======== Data listing

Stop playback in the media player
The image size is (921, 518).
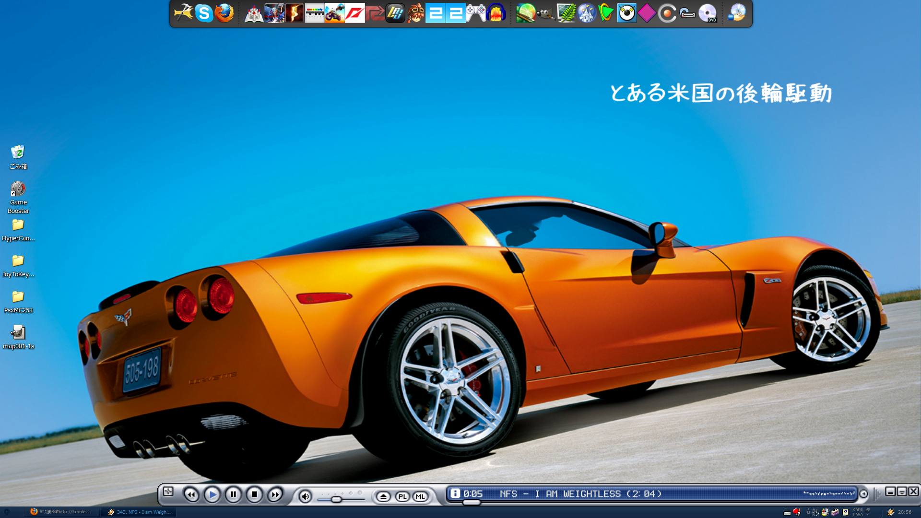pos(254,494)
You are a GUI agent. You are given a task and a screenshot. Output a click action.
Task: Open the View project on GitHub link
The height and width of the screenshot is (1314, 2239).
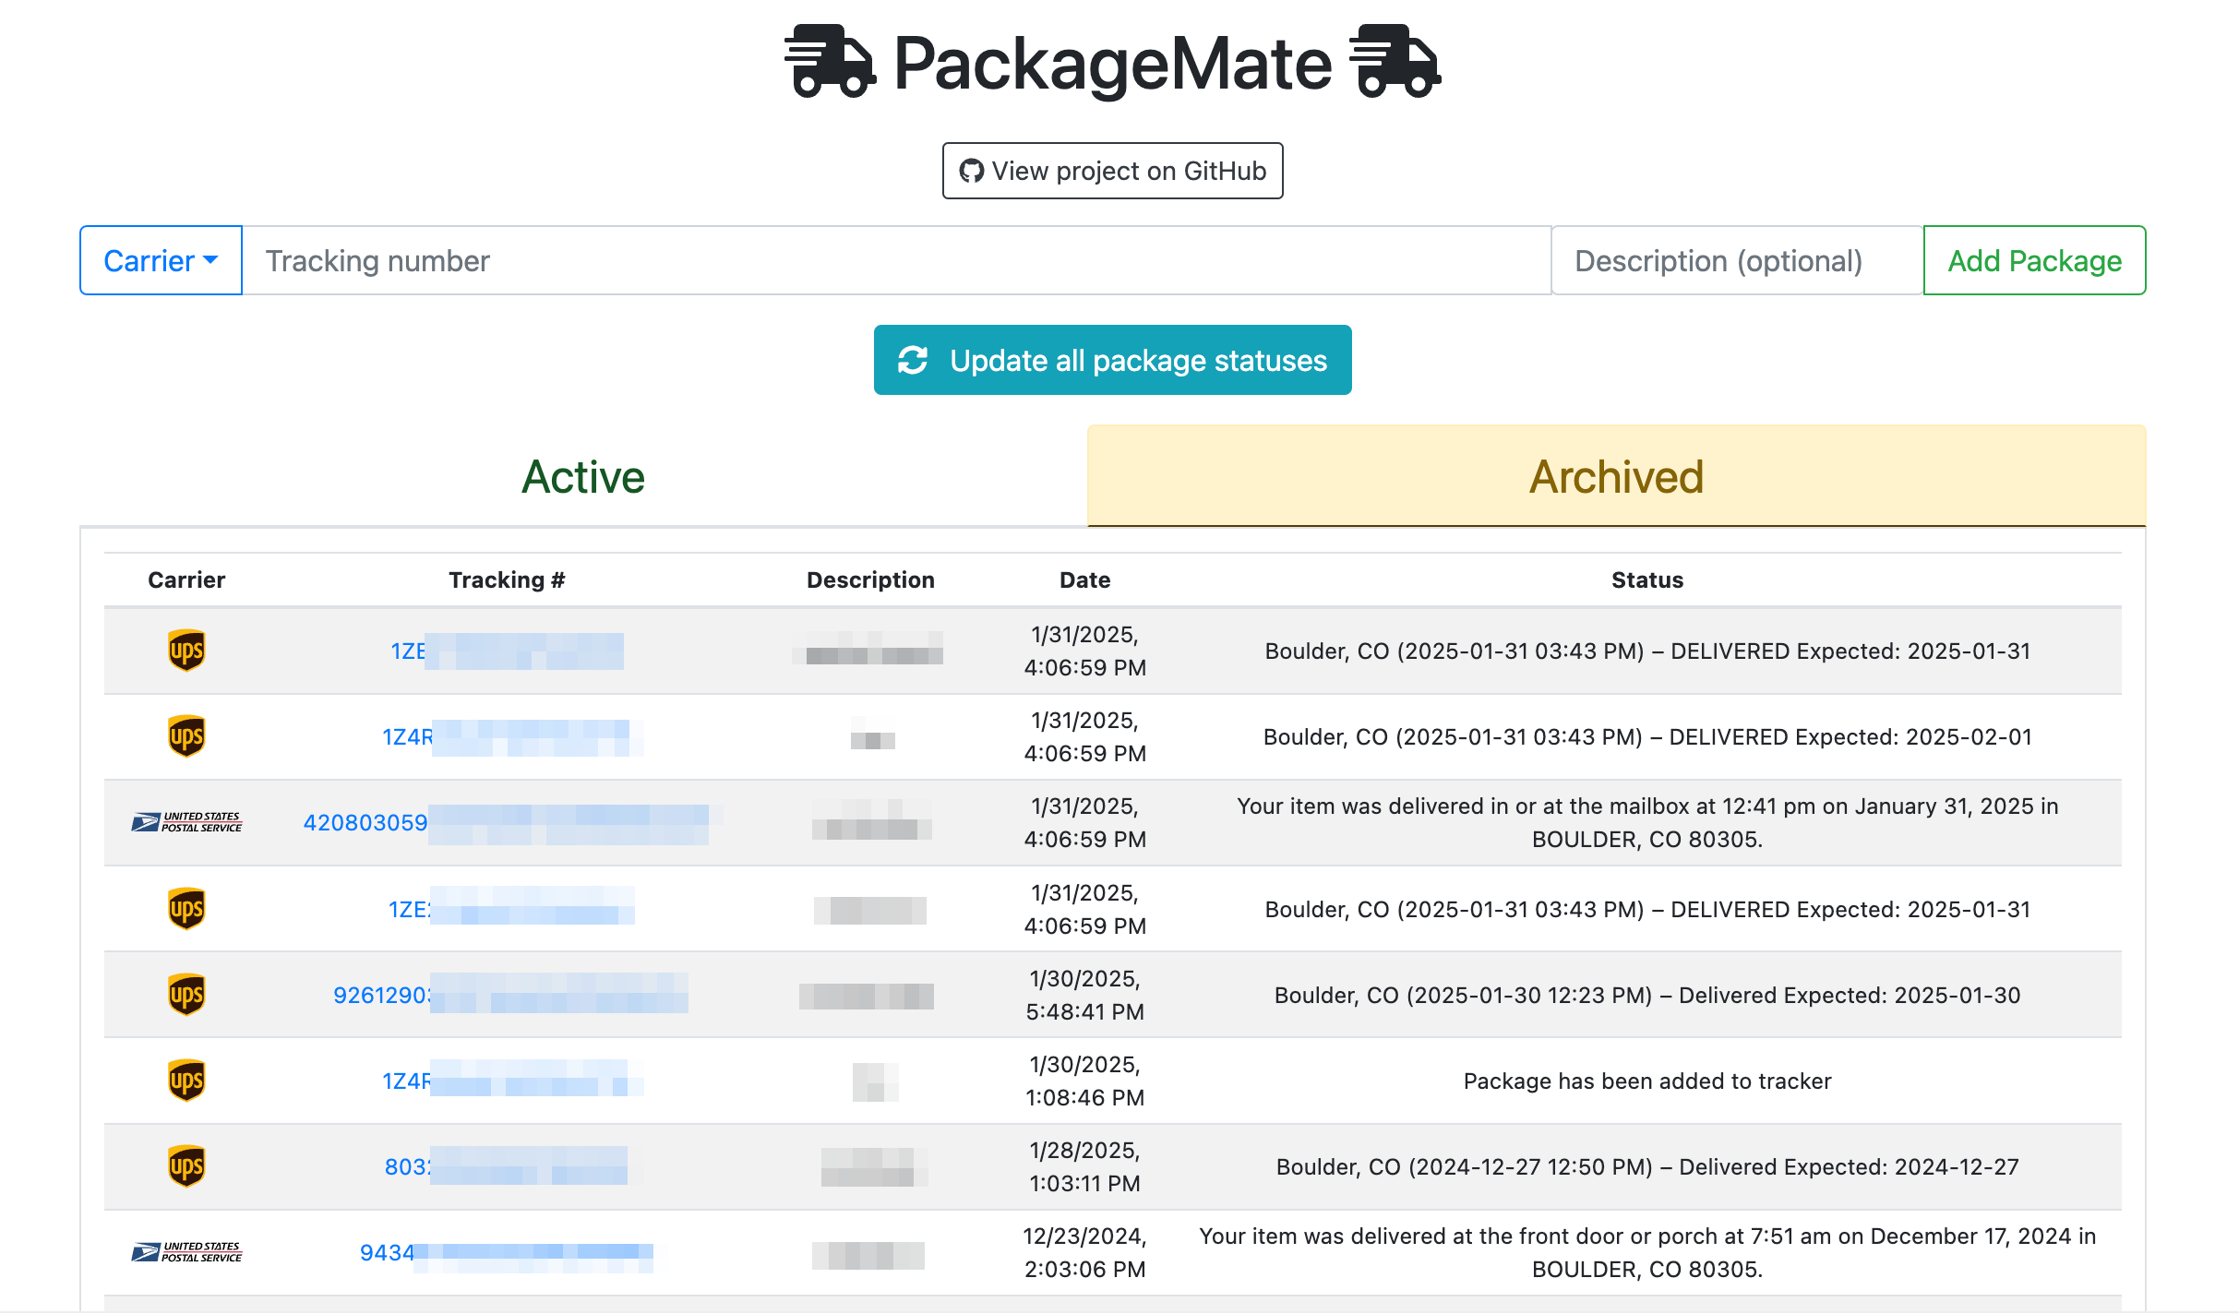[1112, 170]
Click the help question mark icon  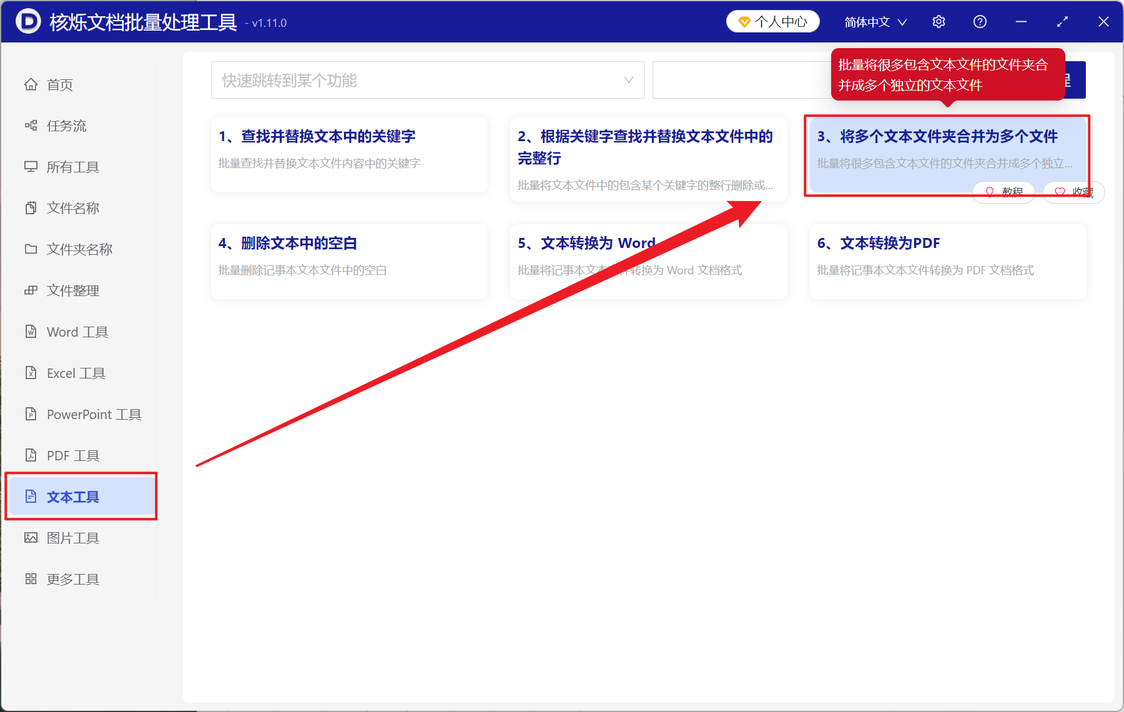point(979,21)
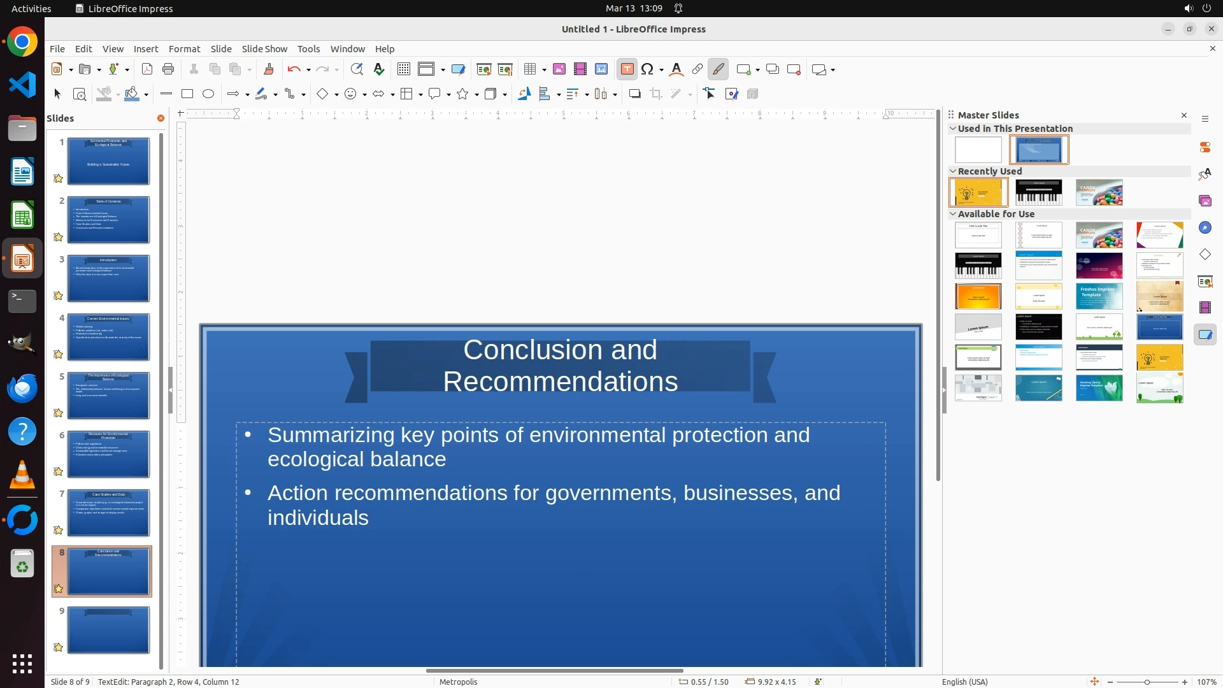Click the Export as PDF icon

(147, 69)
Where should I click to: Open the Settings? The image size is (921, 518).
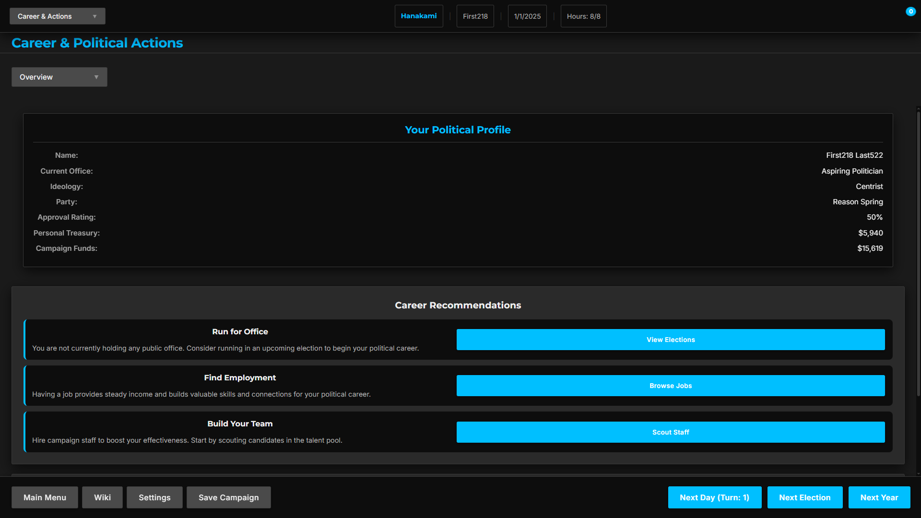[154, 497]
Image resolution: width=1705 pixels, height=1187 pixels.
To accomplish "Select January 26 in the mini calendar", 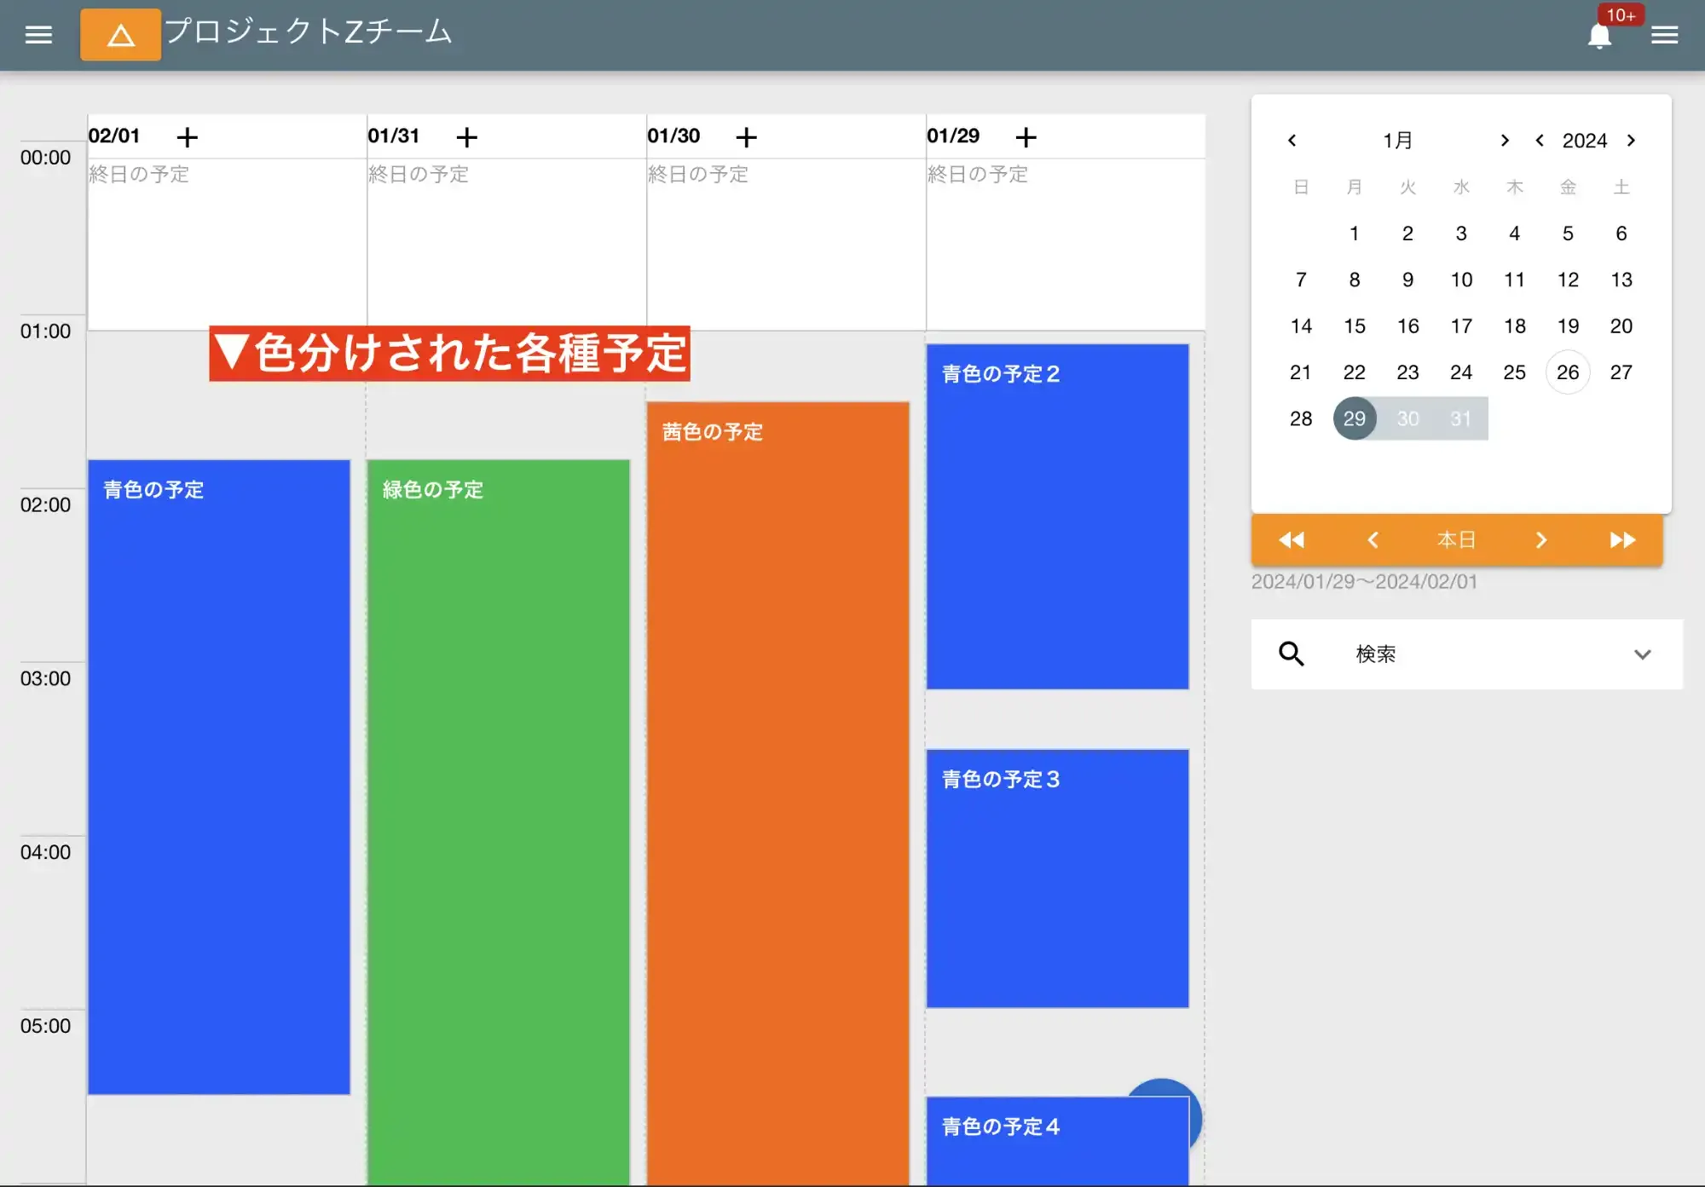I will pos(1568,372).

================

> What to produce:
Nothing but the lines from the start of the records above through the line with "Task: Open the View project on GitHub link" should be retyped, each exactly as written; leave out all pictures.

> Exercise result:
Stop playback in the media player
The image size is (921, 518).
pos(254,494)
You are a GUI agent. You are given a task and a screenshot. Output a click action.
Task: Open the View project on GitHub link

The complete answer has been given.